Im Sommer waren ihre nächsten Nachbarn, Prinz und Prinzessin Bakanew, drei Mal zu Besuch auf Angelkow. Jedes Mal musste Antonina ihren Mann entschuldigen. Sie sagte, er ruhe sich aus. Während Antonina ihnen Erfrischungen anbot, hatte sie größte Mühe, sich auf das Geplapper der Prinzessin zu konzentrieren, die unentwegt den neuesten Klatsch und Tratsch hervorsprudelte. Innerlich flehte sie inständig darum, dass Konstantin oben in seinem Zimmer nicht herumschreien würde, solange der Besuch da war. Die anderen Grundbesitzer der Provinz haben Briefe geschickt, in denen sie ihr Mitgefühl wegen Michail bekunden, sich nach dem Gesundheitszustand des Grafen erkundigen und Antonina auf ihr Gut einladen. Höflich hat sie ihnen geschrieben, dass sie gerade eine schwere Zeit durchlebt, aber zu einem späteren Zeitpunkt die Einladung gern annehmen wird.

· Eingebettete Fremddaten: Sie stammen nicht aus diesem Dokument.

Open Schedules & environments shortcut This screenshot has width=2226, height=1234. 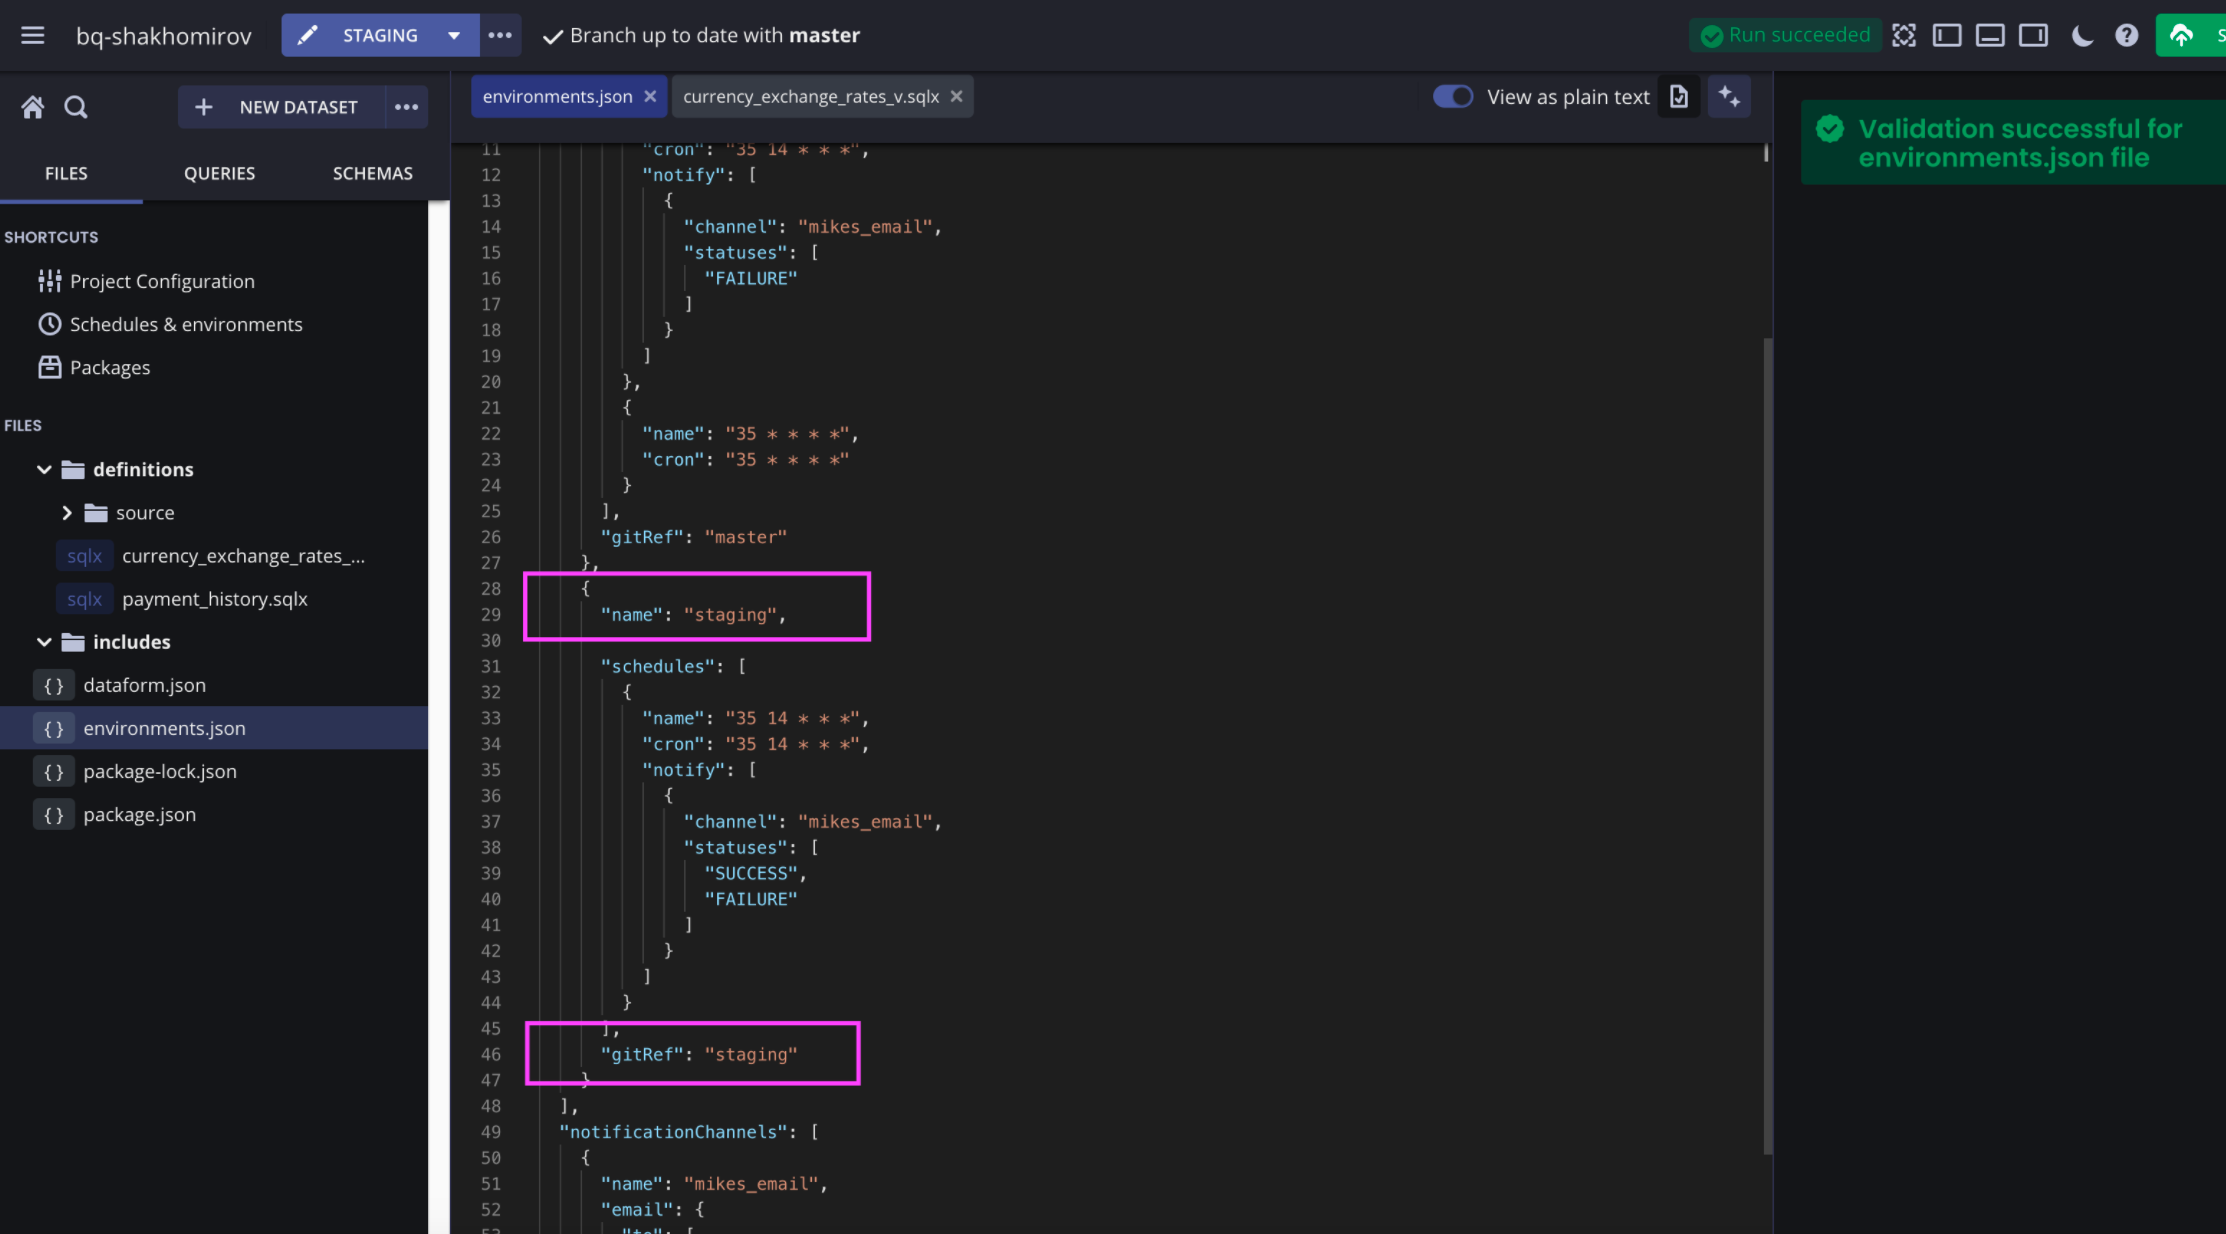[185, 325]
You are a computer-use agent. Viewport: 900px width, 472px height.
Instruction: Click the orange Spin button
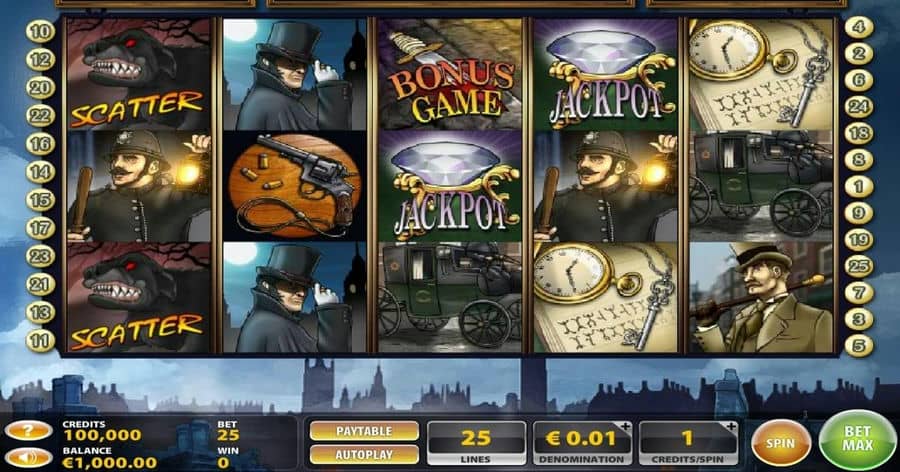pos(781,443)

Nach einer Weile sind die Einladungen seltener geworden.
Immer mehr der früheren Leibeigenen verlassen Angelkow – nicht nur weil sie keine Leibeigenen mehr sind und damit ihrem einstigen Besitzer gegenüber keine Rechenschaft mehr ablegen müssen, sondern auch weil der Gutsherr offensichtlich den Verstand verloren hat. Außerdem ist die Geldschatulle leer, und Antonina kann die Leute nicht mehr bezahlen. Die meisten haben also beschlossen, lieber ein neues Leben zu beginnen, statt noch länger die verstörende Atmosphäre von Angelkow zu ertragen.
Einer nach dem anderen kommen sie zu Antonina, um ihr zu sagen, dass sie weggehen, und Antonina bedankt sich für ihre treuen Dienste. Jedem gibt sie ein kleines Geschenk: den Mädchen und Frauen einen ihrer hübschen Schals oder einen Schildpattkamm oder Flakon mit Duftwasser; den Männern schenkt sie etwas von Konstantin: ein Paar Handschuhe mit seinem Monogramm oder ein Leinenhemd.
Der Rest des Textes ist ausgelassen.